## Start Records

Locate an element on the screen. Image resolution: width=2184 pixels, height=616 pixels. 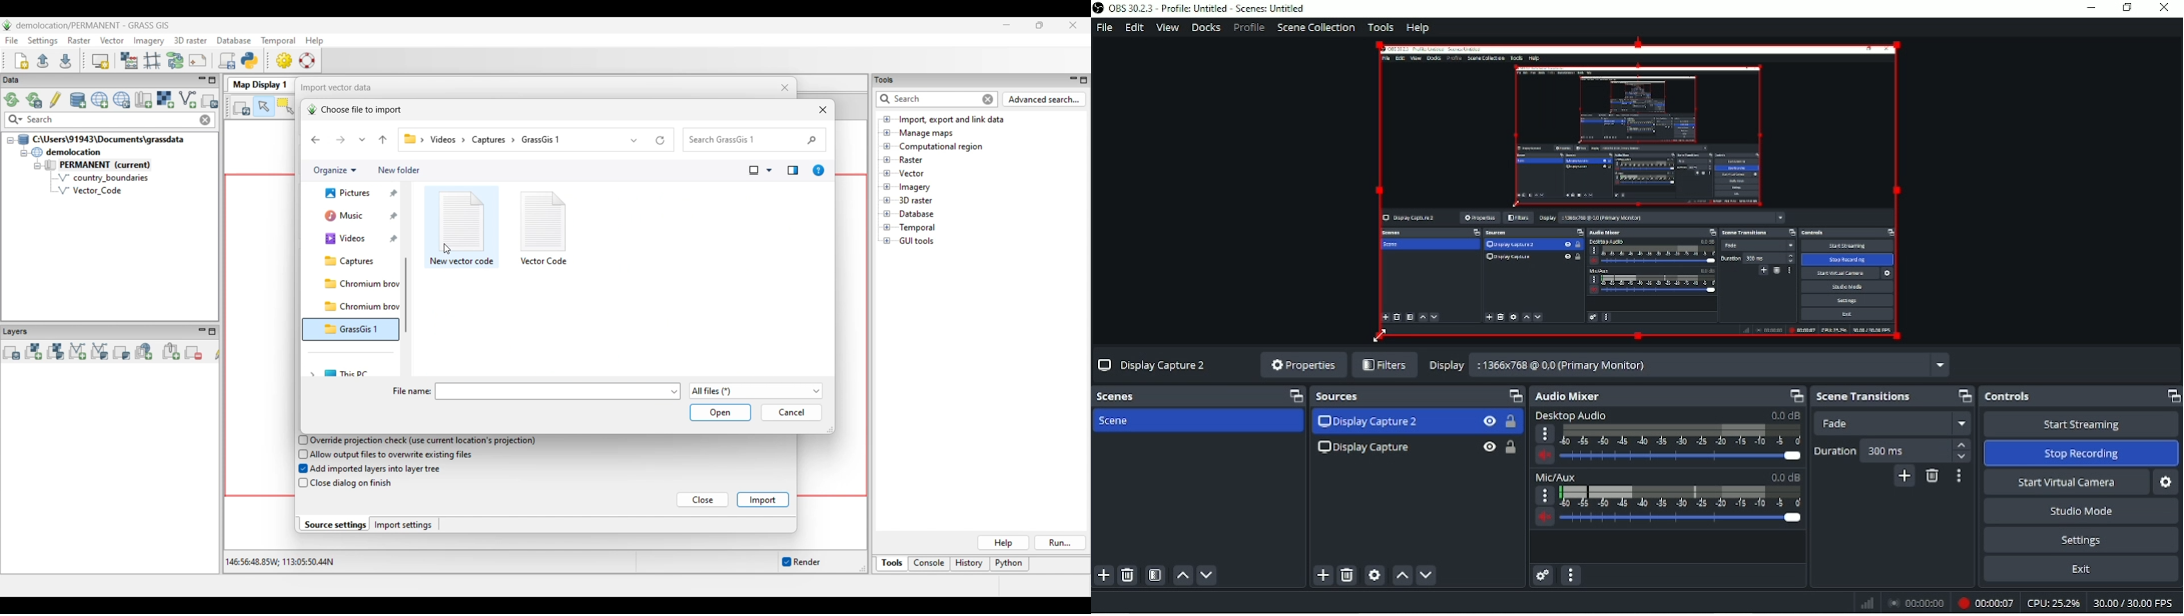
Advanced audio properties is located at coordinates (1542, 575).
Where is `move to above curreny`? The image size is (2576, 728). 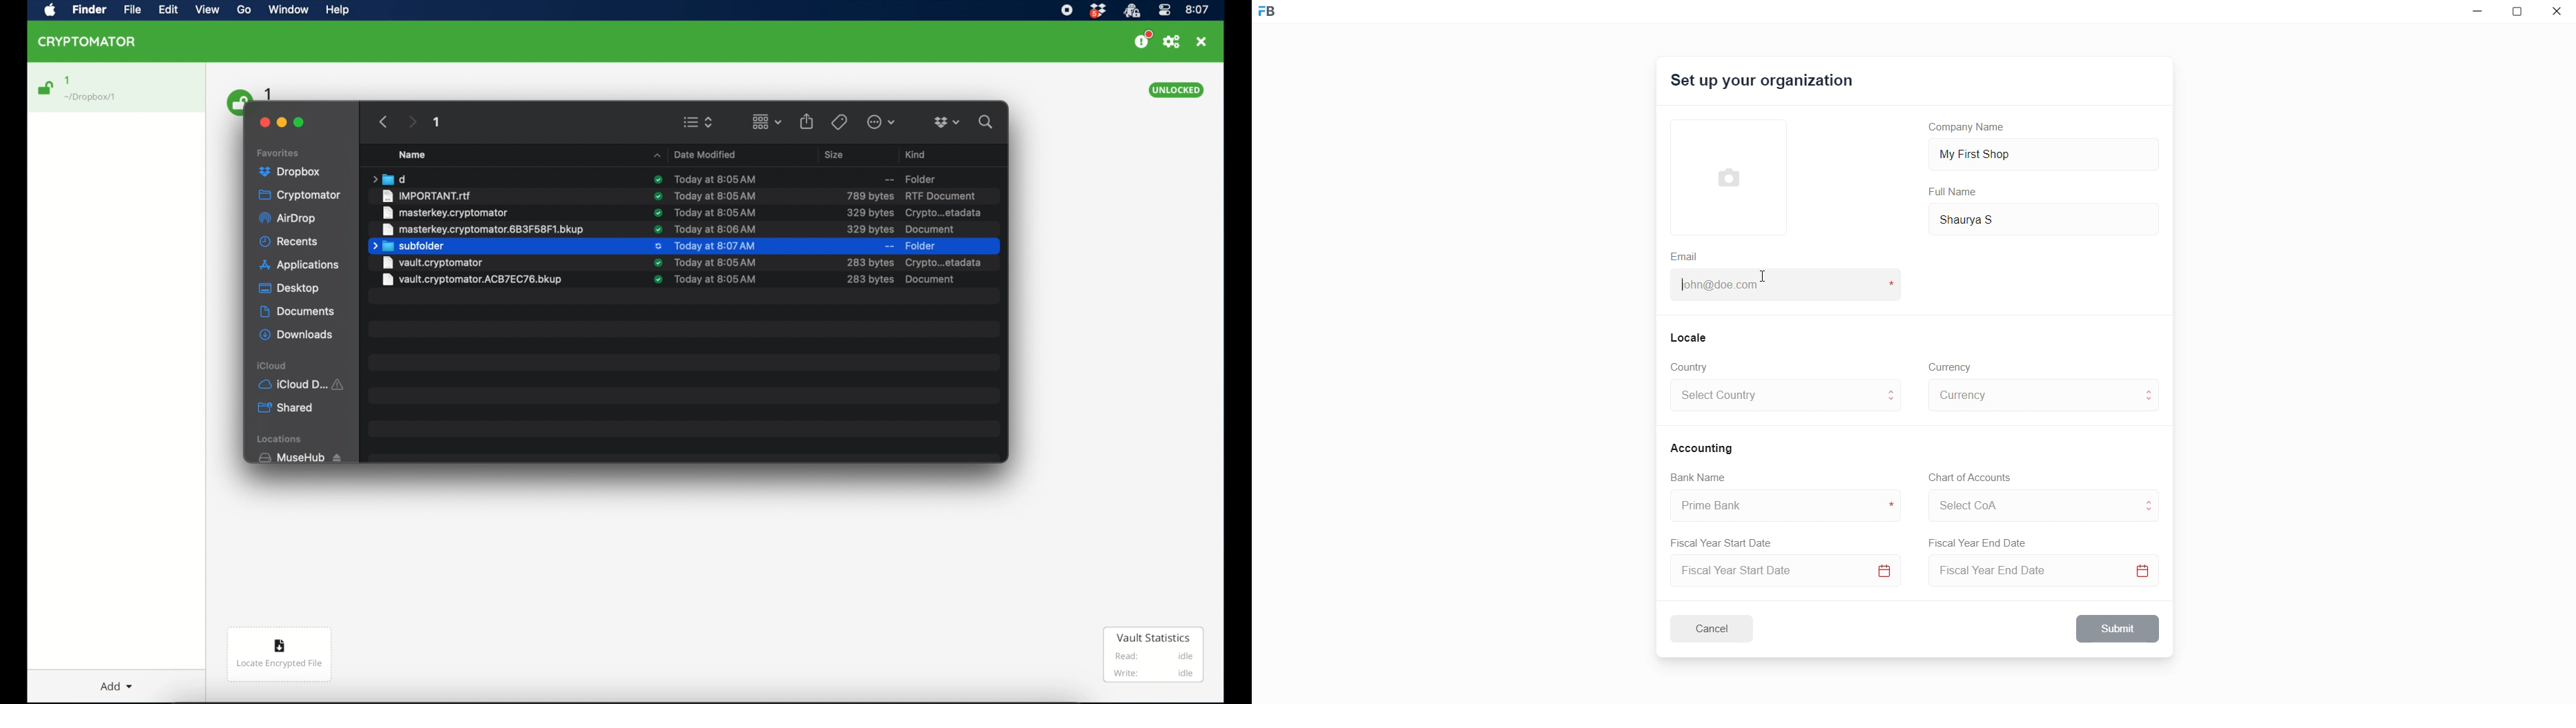
move to above curreny is located at coordinates (2152, 389).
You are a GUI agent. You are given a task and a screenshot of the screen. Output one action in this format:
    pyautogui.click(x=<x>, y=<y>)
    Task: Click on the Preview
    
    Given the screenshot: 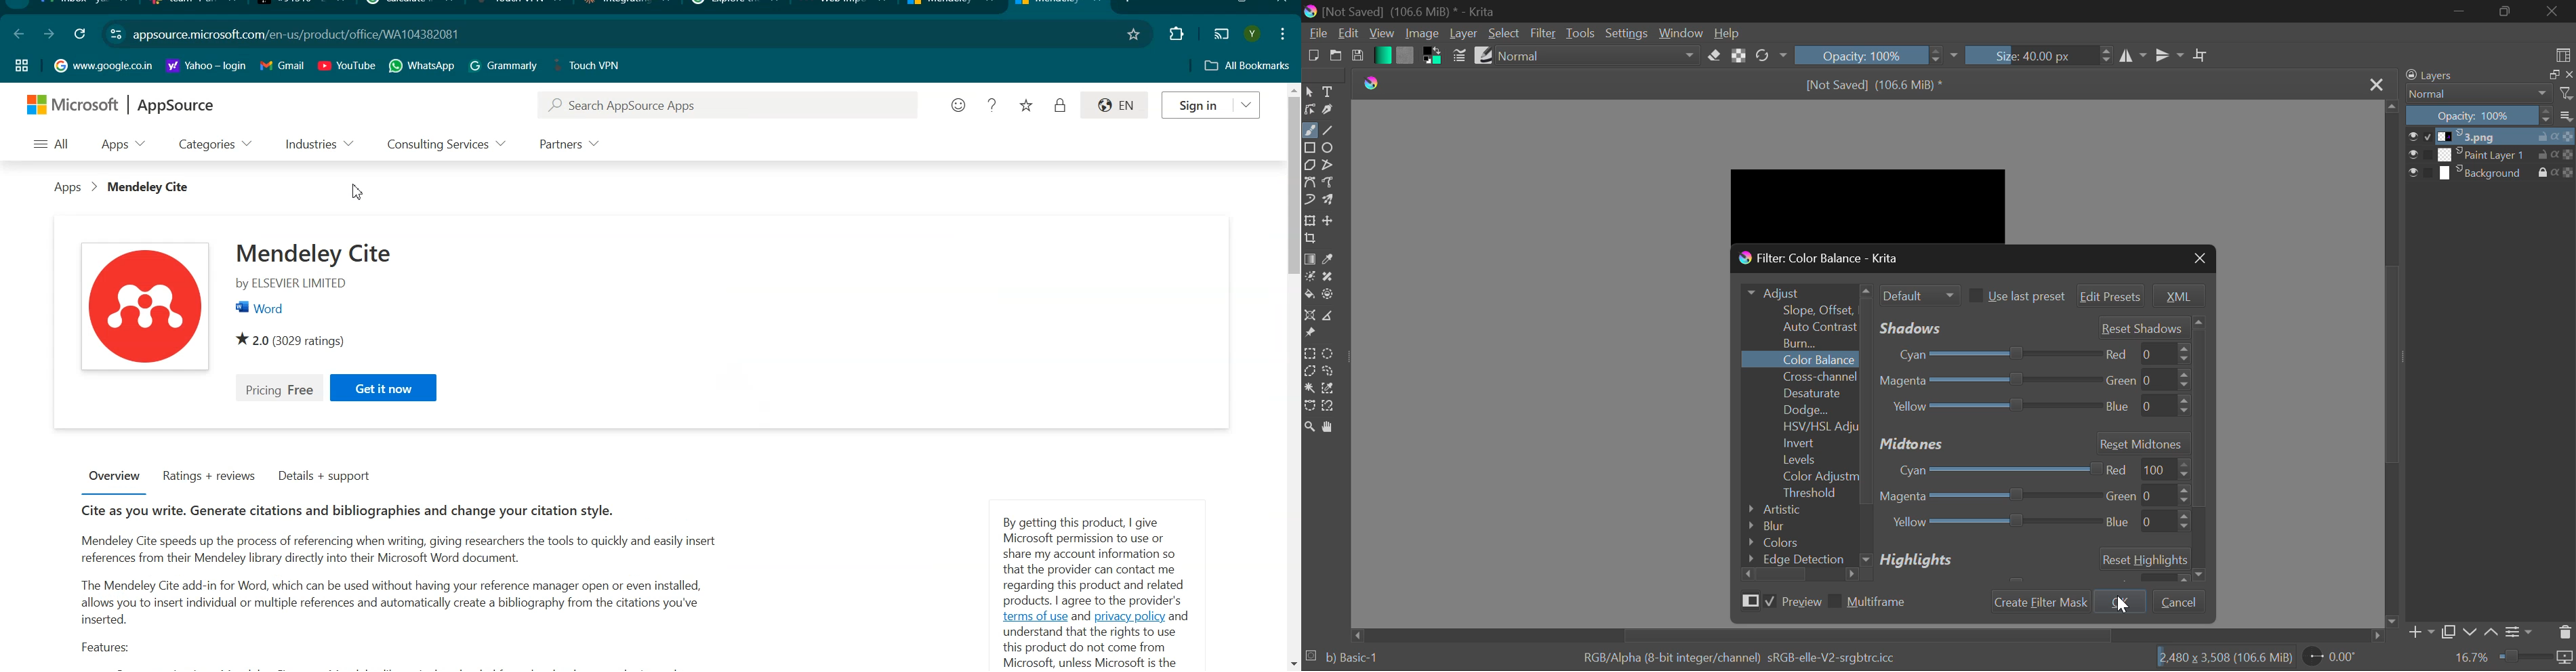 What is the action you would take?
    pyautogui.click(x=1779, y=601)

## End Records

:: Short task ::
Retype the rows above word for word, starting at the first row and ending at the line that contains "Advanced audio properties", with both ends included. Leave the pictures out of your answer.

:: Written answer ::
Locate an element on the screen. Image resolution: width=2184 pixels, height=616 pixels. 
Advanced audio properties is located at coordinates (1542, 575).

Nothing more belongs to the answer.